In verse six, James takes it a step further to say that the tongue actually is a fire. There is real-world destruction in its words, and its ruin is easy to see. We glimpse it in the pained laugh of someone made the butt of a snarky joke, in the embarrassment of a child publicly berated by a parent, in the flushed face of a woman whose inadequacies are routinely paraded by her spouse — each scenario smells eerily of smoke. James goes on to say that with these words we become the mouthpiece of hell, because the tongue’s fire is fueled by hell itself.
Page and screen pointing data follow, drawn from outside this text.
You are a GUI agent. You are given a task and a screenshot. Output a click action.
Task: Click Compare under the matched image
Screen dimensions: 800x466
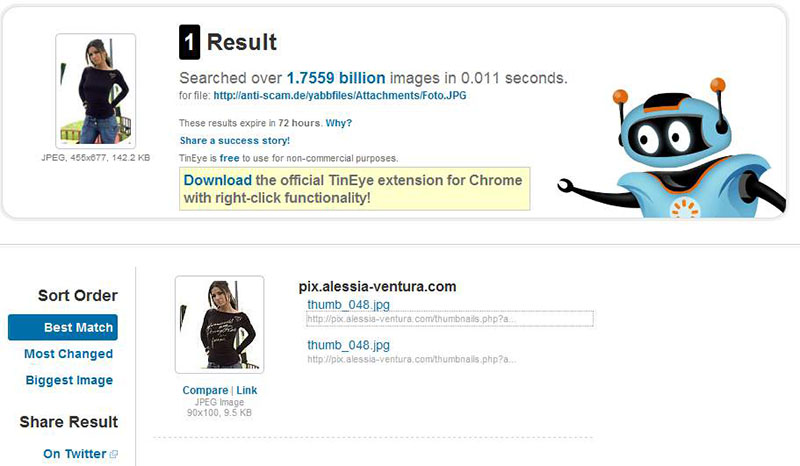pos(205,390)
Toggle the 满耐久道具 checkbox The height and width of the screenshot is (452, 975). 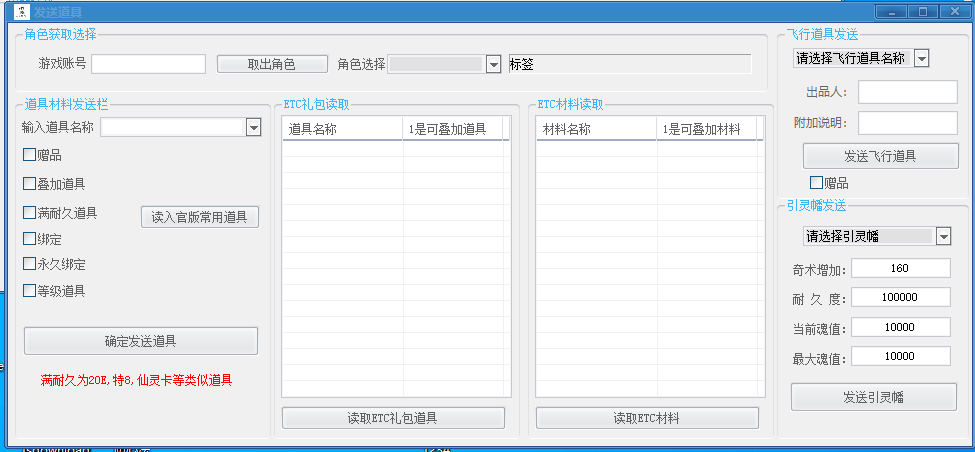tap(30, 213)
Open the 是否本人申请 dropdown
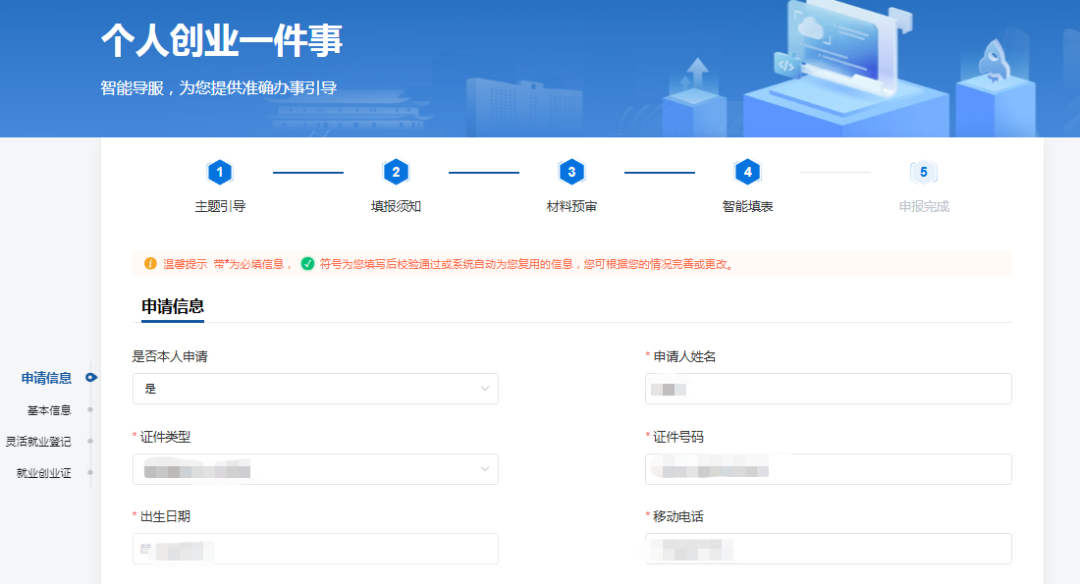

Our hellish words “[stain] the whole body.” They penetrate deeply, resembling the “sword thrusts” described in Proverbs 12. The internal damage they inflict twinges unexpressed long after the conversation ends, setting aflame “the entire course of life.” James borrowed this phrase from first century pagan religious language; it refers to the unending cycle of reincarnation. The inference is that the words we say assume a life of their own. They keep coming back to burn up what had almost healed.
What James says next is devastating. If the tongue is a fire, it is a fire you cannot prevent: “No human being can tame the tongue.”
So what do we do? What can we do? The early church Father Augustine offered hope when he wrote in his book On Nature and Grace, “[James] does not say that no one can tame the tongue, but no one of men; so that when it is tamed we confess that this is brought about by the pity, the help, the grace of God.” It isn’t a matter of mustering up enough self-discipline — watching our language or shutting our mouths, as we’ve all likely been admonished to do. Taming the tongue can only be done by the enabling grace of God.
James continues: “With [our tongue] we bless our Lord and Father, and with it we curse people who are made in the likeness of God.” That last phrase calls to mind some of the very first words of scripture, “Let us make man in our image, after our likeness” (Genesis 1:26). This connection to creation shows this passage is about more than the tongue — it's about our identity.
Words ground our identity. What we say and what others say about us — whether positive or negative — shapes who we are and how we see ourselves. We can’t divorce ourselves from what comes out of our mouths. Jesus articulates this reality, “It is not what goes into the mouth that defiles a person, but what comes out of the mouth; this defiles a person… what comes out of the mouth proceeds from the heart.” (Matthew 15:11; 18a). This is why words are not just about the tongue: they are directly connected to who we are — to our identity — and they are intimately connected to the core of our being.
In other words, we can wash our mouths out with soap all we want, but it won’t transform our hearts. James 3:11-12 reinforces this point:
Does a fresh water spring produce salty and fresh water? No.
Do olives grow on a fig tree? No.
Do figs grow on a grapevine? No.
Why? Because producing those things is contrary to their identity.
The more clearly you grasp your identity in Christ, the more clearly you will see the destructive power of the tongue diminished as your words begin to align with your true self. And the more you come to see every person around you as a person created in the image of God, the harder and harder it will be to use your words to destroy what God has made.
 On Nature and Grace 15; cf. Knowling, 78.